● **Listed entries**:

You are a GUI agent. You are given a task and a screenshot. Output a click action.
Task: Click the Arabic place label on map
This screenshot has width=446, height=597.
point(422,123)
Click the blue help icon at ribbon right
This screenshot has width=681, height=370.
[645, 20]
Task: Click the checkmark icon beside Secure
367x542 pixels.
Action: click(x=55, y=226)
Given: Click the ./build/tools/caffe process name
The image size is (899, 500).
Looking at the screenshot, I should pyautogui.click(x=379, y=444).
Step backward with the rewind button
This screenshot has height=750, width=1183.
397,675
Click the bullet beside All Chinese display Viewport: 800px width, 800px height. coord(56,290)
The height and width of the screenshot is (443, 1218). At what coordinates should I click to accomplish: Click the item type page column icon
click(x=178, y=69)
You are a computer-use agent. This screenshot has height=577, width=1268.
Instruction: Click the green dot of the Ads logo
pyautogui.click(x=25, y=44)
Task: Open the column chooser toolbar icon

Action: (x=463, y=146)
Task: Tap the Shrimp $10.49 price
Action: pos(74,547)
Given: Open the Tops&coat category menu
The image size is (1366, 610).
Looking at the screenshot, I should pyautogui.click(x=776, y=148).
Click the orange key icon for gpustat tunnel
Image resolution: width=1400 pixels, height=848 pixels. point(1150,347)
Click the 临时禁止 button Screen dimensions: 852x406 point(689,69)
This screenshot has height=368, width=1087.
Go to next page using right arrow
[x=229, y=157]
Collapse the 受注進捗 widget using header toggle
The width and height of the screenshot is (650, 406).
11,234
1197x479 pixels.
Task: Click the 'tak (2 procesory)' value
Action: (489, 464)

● **Task item**: An exact copy of the data, with every line intact, is the required answer.

● **Written reply**:
You are a GUI agent. You are given a task and a screenshot. Output a click action.
Task: Click the Arabic place label on map
This screenshot has width=446, height=597.
point(422,123)
Click the blue help icon at ribbon right
This screenshot has width=681, height=370.
[645, 20]
Task: Click the checkmark icon beside Secure
367x542 pixels.
Action: click(x=55, y=226)
Given: Click the ./build/tools/caffe process name
The image size is (899, 500).
Looking at the screenshot, I should pyautogui.click(x=379, y=444).
Step backward with the rewind button
This screenshot has height=750, width=1183.
397,675
Click the bullet beside All Chinese display Viewport: 800px width, 800px height. coord(56,290)
The height and width of the screenshot is (443, 1218). At what coordinates should I click to accomplish: Click the item type page column icon
click(x=178, y=69)
You are a computer-use agent. This screenshot has height=577, width=1268.
Instruction: Click the green dot of the Ads logo
pyautogui.click(x=25, y=44)
Task: Open the column chooser toolbar icon

Action: (x=463, y=146)
Task: Tap the Shrimp $10.49 price
Action: pos(74,547)
Given: Open the Tops&coat category menu
The image size is (1366, 610).
Looking at the screenshot, I should pyautogui.click(x=776, y=148).
Click the orange key icon for gpustat tunnel
Image resolution: width=1400 pixels, height=848 pixels. point(1150,347)
Click the 临时禁止 button Screen dimensions: 852x406 point(689,69)
This screenshot has height=368, width=1087.
Go to next page using right arrow
[x=229, y=157]
Collapse the 受注進捗 widget using header toggle
The width and height of the screenshot is (650, 406).
11,234
1197x479 pixels.
Task: Click the 'tak (2 procesory)' value
Action: (489, 464)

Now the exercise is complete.